━━━ PROVIDED ENTRIES ━━━

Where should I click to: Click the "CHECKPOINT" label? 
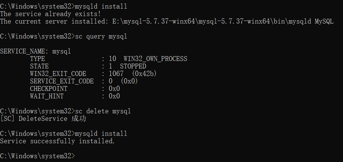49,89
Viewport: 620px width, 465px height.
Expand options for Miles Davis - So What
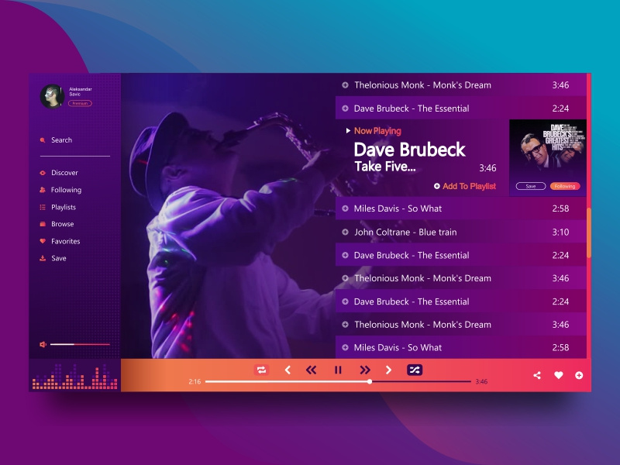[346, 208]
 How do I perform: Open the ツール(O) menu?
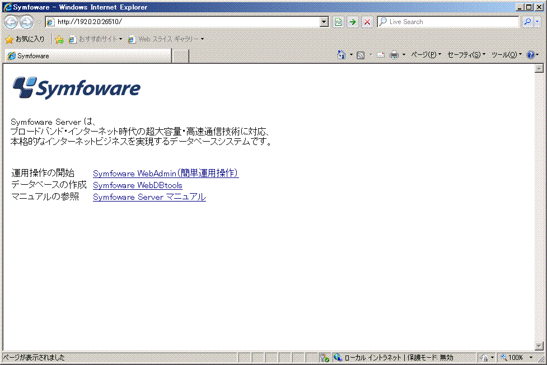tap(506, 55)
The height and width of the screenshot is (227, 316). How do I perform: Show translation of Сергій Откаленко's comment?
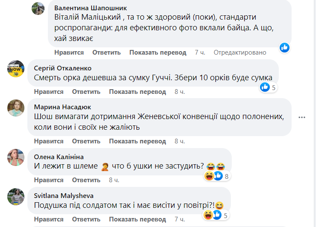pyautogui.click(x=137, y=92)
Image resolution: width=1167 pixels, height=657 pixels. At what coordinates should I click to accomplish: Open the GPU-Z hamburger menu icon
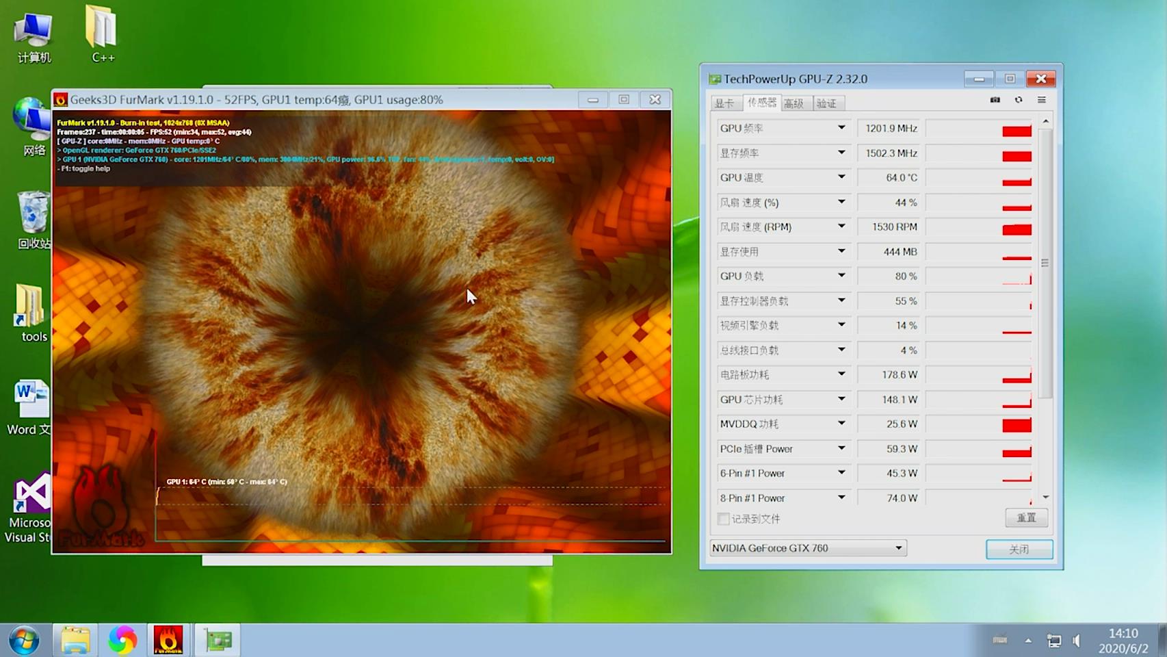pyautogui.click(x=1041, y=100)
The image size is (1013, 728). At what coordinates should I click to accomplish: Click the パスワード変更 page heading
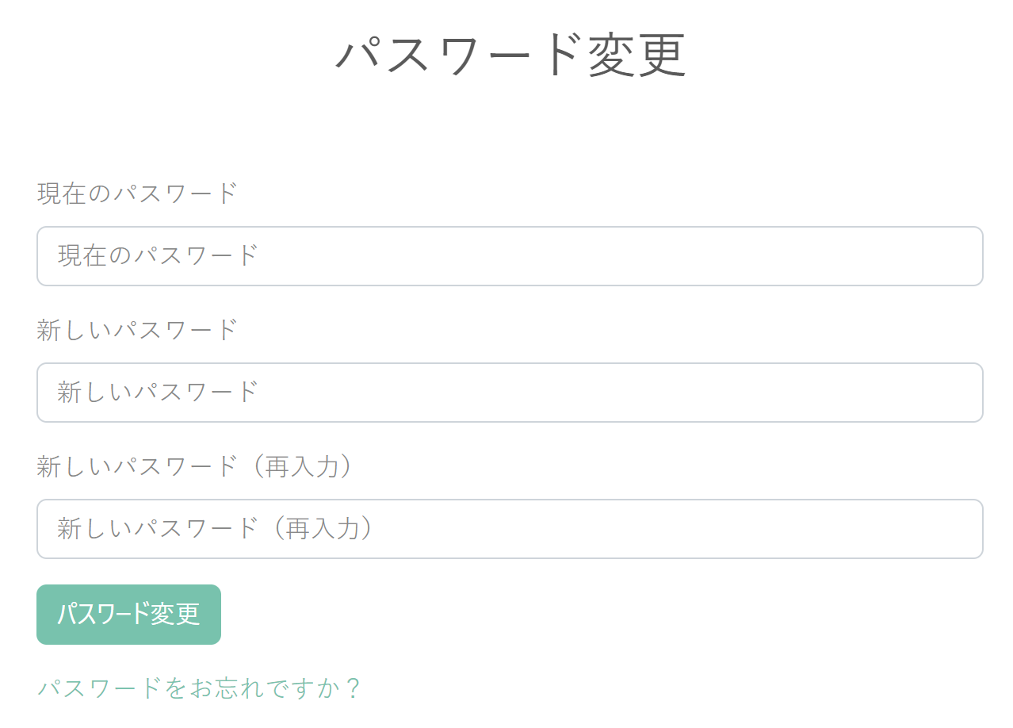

━━━
━━━ PROVIDED ENTRIES ━━━

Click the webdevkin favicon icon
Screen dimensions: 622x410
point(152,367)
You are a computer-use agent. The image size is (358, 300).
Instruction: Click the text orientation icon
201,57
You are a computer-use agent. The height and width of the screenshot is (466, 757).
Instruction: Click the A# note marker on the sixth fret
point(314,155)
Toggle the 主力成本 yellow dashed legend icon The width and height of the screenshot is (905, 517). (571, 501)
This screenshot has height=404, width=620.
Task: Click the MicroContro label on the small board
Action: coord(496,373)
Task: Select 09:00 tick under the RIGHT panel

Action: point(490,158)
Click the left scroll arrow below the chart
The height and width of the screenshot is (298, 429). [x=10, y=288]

━━━

#### [WHAT THIS TASK INVOLVES]
Nothing but the lines from the one with "Viewport: 620px width, 465px height." up to and including the one with "The image size is (1013, 728)." should be printed, exactly as they read above. Please keep the pictures out.

#### [SOLUTION TO THIS EXERCISE]
Viewport: 620px width, 465px height.
Expand options for Miles Davis - So What
[346, 208]
 How do I perform: Open the ツール(O) menu?
tap(506, 55)
The height and width of the screenshot is (227, 316). How do I perform: Show translation of Сергій Откаленко's comment?
pyautogui.click(x=137, y=92)
Image resolution: width=1167 pixels, height=657 pixels. At what coordinates should I click to accomplish: Open the GPU-Z hamburger menu icon
pyautogui.click(x=1041, y=100)
The image size is (1013, 728). At what coordinates should I click to accomplish: Click the パスワード変更 page heading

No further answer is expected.